* **DIRECTIONS**: Give an exact copy of the line that has "Task: Hide the" and of every line below it, through the last, with nothing else.

* **PROVIDED ENTRIES**:
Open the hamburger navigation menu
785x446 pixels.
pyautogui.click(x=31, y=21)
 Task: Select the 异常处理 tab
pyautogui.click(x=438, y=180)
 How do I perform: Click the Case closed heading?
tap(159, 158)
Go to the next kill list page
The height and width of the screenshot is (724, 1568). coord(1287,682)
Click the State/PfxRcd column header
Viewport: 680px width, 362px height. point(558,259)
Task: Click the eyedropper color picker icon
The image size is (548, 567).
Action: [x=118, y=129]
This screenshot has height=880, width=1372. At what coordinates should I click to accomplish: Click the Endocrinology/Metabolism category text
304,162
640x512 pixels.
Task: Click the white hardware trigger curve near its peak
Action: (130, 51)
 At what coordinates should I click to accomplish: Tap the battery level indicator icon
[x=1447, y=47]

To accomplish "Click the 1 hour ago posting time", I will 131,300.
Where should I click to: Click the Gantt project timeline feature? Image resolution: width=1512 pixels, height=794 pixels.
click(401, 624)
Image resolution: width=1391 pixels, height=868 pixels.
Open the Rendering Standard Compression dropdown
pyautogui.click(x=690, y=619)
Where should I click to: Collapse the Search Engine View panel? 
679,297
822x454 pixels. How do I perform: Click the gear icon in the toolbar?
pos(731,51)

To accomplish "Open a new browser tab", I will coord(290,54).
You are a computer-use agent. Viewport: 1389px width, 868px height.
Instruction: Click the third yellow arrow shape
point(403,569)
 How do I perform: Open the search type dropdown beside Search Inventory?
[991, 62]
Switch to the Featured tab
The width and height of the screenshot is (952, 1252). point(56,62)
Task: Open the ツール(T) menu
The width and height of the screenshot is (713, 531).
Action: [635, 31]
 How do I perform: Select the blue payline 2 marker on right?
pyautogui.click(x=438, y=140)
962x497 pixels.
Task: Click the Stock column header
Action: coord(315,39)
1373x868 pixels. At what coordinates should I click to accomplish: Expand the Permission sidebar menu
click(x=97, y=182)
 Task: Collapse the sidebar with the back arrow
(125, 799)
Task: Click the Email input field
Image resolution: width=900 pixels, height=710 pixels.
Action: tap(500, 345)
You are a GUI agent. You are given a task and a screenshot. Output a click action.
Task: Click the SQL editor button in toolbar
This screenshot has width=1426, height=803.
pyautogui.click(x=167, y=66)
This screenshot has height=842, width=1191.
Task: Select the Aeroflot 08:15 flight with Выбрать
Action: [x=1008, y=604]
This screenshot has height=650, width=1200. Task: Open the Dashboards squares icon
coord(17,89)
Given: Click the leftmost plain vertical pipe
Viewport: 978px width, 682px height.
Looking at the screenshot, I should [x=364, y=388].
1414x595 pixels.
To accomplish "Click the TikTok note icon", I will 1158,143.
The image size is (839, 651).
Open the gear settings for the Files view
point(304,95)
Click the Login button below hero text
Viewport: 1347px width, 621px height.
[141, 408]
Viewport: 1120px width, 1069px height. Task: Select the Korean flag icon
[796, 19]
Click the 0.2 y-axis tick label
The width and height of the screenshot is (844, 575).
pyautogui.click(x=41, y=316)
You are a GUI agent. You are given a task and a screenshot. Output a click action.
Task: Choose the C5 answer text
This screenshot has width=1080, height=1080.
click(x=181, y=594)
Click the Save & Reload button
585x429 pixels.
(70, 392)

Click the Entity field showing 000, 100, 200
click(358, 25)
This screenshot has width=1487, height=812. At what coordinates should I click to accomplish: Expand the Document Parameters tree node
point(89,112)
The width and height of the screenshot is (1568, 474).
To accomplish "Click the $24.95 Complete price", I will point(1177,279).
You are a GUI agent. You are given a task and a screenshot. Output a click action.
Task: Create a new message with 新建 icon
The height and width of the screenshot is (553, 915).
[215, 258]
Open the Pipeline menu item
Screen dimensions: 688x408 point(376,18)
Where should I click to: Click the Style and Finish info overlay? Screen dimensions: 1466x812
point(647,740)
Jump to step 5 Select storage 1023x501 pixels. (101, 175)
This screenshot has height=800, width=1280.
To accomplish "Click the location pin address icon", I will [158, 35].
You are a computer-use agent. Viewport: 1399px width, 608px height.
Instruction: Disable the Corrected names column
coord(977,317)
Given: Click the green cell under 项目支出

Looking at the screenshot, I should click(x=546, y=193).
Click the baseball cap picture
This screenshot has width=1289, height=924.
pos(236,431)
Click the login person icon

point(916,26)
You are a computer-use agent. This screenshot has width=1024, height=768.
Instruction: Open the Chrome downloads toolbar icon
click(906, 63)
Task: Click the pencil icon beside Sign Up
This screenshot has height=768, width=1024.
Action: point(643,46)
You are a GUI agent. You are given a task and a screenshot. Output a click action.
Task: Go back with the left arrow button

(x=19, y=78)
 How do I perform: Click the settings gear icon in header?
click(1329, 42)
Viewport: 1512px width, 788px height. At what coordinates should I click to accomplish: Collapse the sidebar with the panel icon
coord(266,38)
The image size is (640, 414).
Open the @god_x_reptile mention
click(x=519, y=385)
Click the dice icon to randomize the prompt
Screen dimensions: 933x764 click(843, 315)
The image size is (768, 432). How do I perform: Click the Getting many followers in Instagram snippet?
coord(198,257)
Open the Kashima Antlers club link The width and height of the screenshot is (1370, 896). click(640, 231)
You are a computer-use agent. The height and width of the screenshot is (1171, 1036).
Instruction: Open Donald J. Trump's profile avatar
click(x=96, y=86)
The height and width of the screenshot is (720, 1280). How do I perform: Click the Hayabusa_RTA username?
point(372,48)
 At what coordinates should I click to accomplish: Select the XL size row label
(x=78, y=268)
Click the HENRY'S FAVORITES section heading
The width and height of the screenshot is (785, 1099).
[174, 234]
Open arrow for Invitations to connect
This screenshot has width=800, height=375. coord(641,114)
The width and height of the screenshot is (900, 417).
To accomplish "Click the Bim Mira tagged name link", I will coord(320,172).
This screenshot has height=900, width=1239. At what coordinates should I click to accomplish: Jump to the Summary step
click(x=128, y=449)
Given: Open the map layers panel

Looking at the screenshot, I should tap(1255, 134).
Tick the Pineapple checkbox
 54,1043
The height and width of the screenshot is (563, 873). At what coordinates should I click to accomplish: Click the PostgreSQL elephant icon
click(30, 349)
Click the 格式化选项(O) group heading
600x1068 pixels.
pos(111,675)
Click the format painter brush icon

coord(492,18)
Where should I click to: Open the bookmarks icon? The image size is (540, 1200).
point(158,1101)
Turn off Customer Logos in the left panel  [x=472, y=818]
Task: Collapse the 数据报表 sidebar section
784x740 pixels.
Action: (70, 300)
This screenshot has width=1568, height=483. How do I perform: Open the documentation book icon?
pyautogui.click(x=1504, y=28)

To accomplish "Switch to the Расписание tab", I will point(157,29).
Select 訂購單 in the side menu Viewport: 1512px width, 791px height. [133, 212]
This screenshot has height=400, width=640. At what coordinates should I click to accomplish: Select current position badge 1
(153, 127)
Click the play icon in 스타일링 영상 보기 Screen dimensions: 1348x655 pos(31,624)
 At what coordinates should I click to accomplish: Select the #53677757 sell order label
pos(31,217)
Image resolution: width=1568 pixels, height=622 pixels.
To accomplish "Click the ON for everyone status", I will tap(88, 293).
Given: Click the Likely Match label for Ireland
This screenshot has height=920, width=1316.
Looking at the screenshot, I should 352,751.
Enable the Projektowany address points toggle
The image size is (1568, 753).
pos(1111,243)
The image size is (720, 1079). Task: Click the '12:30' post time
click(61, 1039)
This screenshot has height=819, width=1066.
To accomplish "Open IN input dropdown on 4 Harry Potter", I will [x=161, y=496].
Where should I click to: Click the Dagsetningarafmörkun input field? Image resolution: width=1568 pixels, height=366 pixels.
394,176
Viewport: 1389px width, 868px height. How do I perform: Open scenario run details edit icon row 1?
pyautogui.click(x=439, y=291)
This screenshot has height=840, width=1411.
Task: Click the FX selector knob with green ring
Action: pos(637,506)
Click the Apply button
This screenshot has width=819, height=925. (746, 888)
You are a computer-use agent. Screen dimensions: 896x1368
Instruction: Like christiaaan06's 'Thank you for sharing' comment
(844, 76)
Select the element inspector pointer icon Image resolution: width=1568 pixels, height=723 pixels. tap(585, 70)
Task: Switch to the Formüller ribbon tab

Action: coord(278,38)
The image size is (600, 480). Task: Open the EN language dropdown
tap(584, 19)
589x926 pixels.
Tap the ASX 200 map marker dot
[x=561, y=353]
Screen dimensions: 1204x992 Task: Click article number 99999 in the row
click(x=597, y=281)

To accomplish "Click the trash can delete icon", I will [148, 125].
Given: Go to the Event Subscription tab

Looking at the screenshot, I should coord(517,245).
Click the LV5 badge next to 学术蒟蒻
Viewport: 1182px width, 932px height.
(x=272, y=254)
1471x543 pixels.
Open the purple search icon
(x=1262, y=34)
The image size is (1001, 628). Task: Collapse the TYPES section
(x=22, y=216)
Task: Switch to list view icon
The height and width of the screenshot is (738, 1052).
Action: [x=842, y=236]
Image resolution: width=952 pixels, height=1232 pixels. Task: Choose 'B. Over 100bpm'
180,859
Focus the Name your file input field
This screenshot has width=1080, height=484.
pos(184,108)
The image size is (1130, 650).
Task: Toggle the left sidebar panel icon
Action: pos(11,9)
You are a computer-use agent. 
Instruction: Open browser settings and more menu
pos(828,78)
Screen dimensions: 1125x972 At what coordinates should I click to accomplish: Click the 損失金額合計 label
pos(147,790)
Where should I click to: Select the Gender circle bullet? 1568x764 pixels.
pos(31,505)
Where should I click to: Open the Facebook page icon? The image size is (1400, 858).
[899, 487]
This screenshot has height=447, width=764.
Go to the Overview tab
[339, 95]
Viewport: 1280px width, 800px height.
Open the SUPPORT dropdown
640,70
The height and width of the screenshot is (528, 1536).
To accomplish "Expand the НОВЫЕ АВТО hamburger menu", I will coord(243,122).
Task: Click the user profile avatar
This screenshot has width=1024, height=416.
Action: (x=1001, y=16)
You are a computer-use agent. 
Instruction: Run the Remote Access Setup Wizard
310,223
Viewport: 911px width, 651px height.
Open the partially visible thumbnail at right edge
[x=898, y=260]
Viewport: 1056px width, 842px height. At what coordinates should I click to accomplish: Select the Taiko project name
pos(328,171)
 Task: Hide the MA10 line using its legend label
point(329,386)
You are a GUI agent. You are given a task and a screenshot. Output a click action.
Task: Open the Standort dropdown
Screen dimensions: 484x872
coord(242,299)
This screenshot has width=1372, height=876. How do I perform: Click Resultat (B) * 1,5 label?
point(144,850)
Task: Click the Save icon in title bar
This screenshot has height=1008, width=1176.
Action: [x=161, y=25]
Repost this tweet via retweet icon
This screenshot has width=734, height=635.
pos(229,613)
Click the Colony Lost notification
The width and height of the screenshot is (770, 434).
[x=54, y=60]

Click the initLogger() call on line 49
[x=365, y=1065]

* **RESULT OF THIS EXERCISE**:
 Task: Hide the MA10 line using its legend label
point(329,386)
You are a GUI agent. You are given a task and a screenshot. Output a click action.
Task: Open the Standort dropdown
Screen dimensions: 484x872
coord(242,299)
This screenshot has width=1372, height=876. How do I perform: Click Resultat (B) * 1,5 label?
point(144,850)
Task: Click the Save icon in title bar
This screenshot has height=1008, width=1176.
Action: [x=161, y=25]
Repost this tweet via retweet icon
This screenshot has width=734, height=635.
pos(229,613)
Click the Colony Lost notification
The width and height of the screenshot is (770, 434).
[x=54, y=60]

Click the initLogger() call on line 49
[x=365, y=1065]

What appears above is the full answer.